Dataset entries:
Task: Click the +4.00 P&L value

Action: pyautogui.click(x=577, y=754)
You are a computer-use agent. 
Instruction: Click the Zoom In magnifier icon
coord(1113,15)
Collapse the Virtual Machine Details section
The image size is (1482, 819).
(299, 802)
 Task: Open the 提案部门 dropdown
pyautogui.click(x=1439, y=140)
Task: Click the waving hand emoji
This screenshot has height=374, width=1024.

[REQUIREMENT]
Retype every entry above, word for word.

[WRITTEN RESPONSE]
Task: Click the +4.00 P&L value

Action: pyautogui.click(x=577, y=754)
You are a computer-use agent. 
Instruction: Click the Zoom In magnifier icon
coord(1113,15)
Collapse the Virtual Machine Details section
The image size is (1482, 819).
(299, 802)
 Task: Open the 提案部门 dropdown
pyautogui.click(x=1439, y=140)
Task: Click the waving hand emoji
This screenshot has height=374, width=1024.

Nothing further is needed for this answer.